Rapport NewsGuard 2020 : « Ce site web enfreint gravement les principes journalistiques de base »
« Presse alternative », « presse de réinformation » : ainsi se décrivent eux-mêmes les médias d’extrême droite. Cela ne veut rien dire pour le commun des lecteurs et c’est donc trompeur. Il s’agit de médias d’opinion, simplement. Tout comme l’est Le Peuple breton d’ailleurs, avec sa ligne éditoriale marquée à gauche. Surtout, ce que reproche NewsGuard, c’est le manque d’honnêteté, que Breizh-Info « publie de manière répétée de fausses informations, ne recueille et ne présente pas les informations de manière responsable, et n’évite pas les titres trompeurs ». La presse se doit de citer ses sources, recouper l’information, préciser les lieux et dates, en bref, « rendre compte de la complexité des faits et pas seulement que d’une partie », comme l’a rappelé Aude Favre à Yann Vallerie pendant son reportage (à partir de 13:55).
Cité par L’Express, le journaliste David Doucet, co-auteur de La fachosphère: comment l’extrême droite remporte la bataille du net (Flammarion, 2016), précise que ces sites d’extrême droite « n’essaient pas de contacter leur contradicteur, et bien souvent ils assènent leur propre vérité. Ils n’appliquent pas la méthodologie d’un journaliste classique, qui va toujours essayer de confronter les points de vue et tenter d’interroger son objet d’étude. » Les analystes de NewsGuard semblent du même avis : ils marquent Breizh-Info d’une étiquette rouge et l’affublent d’une mention « Ce site web enfreint gravement les principes journalistiques de base ».
Un lectorat en forte progression malgré une fiabilité en question
Selon l’outil de mesure SimilarWeb, le site breton a attiré 279 261 visiteurs en juillet 2020. En décembre, ils étaient 342 355, soit + 22 % de fréquentation. Il rassemble aujourd’hui environ 25 500 amis sur Facebook, 9 300 followers sur Twitter, dont nombre de journalistes de la presse locale et régionale… Combien de vos amis sont abonnés à ses réseaux sociaux ? À titre de comparaison, Presse-Océan a 37 000 amis et Actu.fr 6 950 followers.

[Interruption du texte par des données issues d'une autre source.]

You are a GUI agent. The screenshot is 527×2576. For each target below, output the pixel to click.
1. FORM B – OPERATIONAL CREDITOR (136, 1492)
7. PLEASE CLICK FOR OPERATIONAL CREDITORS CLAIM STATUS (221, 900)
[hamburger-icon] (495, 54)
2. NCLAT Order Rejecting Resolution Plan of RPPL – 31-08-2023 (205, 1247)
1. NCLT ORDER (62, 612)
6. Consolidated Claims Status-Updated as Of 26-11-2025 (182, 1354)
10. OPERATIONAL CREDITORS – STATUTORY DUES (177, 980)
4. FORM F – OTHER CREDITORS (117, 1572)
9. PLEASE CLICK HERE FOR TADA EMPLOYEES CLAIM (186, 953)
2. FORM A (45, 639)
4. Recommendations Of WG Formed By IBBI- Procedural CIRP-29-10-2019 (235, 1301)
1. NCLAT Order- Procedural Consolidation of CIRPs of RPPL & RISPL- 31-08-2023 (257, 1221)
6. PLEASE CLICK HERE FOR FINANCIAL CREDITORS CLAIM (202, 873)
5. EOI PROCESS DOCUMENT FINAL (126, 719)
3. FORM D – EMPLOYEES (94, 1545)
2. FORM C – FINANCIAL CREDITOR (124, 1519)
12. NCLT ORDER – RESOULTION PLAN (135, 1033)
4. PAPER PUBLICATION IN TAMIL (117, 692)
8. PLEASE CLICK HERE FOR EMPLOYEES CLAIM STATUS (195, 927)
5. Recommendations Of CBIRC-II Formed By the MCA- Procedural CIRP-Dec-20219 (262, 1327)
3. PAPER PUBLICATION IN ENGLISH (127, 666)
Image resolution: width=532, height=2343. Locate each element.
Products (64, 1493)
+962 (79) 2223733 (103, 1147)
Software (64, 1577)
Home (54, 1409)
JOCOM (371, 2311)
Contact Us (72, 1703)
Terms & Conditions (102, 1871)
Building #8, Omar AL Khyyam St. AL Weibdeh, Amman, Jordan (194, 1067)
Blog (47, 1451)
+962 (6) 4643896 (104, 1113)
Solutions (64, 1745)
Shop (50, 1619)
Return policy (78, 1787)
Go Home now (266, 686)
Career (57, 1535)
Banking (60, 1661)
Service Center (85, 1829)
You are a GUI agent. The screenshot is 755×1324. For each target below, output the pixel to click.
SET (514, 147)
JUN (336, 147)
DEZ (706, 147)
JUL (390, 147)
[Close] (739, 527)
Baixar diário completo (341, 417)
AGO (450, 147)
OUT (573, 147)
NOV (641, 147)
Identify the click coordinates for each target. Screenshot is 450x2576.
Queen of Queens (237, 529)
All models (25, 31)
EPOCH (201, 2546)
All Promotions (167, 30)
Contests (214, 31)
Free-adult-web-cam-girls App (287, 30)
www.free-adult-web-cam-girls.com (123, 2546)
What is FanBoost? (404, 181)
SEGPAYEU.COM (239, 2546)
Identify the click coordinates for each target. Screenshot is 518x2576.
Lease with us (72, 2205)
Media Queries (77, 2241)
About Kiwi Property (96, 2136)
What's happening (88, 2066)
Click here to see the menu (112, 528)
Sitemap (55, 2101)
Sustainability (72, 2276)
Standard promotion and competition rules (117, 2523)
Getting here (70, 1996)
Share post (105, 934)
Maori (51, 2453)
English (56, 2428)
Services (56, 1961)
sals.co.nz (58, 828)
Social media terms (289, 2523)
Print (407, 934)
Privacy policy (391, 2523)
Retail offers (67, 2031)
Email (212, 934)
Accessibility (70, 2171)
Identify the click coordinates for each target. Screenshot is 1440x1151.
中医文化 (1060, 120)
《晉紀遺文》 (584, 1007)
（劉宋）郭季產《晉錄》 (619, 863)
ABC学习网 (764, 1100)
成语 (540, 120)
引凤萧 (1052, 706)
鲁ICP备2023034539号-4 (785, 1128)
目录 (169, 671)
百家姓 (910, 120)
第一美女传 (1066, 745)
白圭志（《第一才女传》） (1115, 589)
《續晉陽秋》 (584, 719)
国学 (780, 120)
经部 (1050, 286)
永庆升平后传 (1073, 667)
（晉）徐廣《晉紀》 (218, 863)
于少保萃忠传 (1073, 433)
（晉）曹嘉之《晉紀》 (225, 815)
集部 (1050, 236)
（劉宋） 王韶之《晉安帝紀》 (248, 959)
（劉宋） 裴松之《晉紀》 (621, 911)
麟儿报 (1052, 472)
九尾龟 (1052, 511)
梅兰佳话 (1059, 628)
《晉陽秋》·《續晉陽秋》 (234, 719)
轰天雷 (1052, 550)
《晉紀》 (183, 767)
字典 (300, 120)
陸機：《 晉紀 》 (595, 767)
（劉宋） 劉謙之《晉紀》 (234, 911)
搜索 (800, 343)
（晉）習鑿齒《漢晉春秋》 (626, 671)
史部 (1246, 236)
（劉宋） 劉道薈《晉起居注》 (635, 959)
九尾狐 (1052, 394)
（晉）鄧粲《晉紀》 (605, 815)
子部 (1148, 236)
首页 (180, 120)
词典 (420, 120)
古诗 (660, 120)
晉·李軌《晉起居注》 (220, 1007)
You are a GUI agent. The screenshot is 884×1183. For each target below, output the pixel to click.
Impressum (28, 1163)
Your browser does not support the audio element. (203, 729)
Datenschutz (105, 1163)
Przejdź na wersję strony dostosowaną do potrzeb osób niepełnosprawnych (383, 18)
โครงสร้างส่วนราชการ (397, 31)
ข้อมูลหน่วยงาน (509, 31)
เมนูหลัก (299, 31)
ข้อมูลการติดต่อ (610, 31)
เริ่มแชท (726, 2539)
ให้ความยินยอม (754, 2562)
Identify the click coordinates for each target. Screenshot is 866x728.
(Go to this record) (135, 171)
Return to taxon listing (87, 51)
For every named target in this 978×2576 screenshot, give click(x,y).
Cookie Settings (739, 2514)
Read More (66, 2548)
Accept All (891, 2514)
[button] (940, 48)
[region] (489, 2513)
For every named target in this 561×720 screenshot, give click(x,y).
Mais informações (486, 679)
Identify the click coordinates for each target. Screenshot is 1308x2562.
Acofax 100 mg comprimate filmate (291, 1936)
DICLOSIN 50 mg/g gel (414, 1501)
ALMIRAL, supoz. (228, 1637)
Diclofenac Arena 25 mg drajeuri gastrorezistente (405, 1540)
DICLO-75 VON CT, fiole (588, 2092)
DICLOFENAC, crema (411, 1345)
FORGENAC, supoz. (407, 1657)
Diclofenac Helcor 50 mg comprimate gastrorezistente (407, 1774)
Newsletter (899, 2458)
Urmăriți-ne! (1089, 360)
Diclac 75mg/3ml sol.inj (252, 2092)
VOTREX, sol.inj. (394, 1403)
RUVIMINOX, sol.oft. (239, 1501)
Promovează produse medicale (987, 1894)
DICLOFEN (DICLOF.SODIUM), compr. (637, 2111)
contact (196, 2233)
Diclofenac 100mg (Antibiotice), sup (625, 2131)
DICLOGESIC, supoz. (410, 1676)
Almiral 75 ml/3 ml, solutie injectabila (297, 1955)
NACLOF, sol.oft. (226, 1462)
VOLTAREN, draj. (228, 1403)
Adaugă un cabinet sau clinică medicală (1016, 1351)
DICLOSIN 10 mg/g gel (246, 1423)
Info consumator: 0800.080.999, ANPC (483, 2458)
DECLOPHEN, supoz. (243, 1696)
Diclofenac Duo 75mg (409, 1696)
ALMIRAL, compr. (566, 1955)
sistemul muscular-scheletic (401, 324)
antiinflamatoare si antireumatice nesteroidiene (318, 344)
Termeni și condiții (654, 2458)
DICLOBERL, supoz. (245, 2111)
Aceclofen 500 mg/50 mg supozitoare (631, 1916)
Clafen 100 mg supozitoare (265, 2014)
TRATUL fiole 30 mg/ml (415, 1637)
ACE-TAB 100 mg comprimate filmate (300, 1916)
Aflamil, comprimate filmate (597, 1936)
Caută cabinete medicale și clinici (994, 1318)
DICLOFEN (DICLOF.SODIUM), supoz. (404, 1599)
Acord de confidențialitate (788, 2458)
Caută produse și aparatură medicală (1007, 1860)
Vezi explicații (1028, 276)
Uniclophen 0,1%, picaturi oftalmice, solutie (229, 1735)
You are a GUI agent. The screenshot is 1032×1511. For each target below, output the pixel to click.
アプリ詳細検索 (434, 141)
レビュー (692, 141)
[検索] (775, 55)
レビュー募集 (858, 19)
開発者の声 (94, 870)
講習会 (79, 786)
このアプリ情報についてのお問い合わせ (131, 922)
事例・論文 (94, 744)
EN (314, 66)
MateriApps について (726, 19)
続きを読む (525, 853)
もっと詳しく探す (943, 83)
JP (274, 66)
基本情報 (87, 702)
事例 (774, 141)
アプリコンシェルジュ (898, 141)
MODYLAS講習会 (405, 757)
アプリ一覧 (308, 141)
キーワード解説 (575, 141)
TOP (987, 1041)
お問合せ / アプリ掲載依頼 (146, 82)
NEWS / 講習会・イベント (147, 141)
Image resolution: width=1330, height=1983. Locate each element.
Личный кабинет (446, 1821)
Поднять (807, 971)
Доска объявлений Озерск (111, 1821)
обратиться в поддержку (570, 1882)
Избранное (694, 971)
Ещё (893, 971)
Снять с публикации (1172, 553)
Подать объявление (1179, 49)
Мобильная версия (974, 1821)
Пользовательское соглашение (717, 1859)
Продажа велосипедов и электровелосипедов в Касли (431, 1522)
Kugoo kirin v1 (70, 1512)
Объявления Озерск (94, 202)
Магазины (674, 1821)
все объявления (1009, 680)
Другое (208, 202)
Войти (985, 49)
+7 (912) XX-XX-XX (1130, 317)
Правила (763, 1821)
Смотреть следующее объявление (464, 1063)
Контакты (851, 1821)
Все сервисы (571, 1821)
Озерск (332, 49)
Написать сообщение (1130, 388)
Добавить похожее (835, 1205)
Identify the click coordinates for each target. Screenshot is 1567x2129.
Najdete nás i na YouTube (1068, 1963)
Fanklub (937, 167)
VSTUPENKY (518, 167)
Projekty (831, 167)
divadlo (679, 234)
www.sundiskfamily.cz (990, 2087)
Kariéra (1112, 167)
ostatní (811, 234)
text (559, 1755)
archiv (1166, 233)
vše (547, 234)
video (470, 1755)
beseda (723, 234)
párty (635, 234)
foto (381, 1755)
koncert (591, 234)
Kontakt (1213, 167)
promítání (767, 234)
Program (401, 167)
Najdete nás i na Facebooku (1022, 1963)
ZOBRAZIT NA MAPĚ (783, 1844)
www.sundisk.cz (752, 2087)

Contactée le 25 janvier, la rédaction de NewsGuard précise que « sur les trois derniers mois, Breizh-Info a généré 182 787 engagements (likes, commentaires, partages) sur Facebook et 8 696 sur Twitter ». Et le très droitier Breizh-Info continue de tisser sa toile : il investit depuis quelques semaines l’application de messagerie Telegram (rien à voir avec le journal) et, en août dernier, Libération le désignait parmi les plus actifs sur la version française de « Parler », le réseau social où s’agglomère la fachosphère.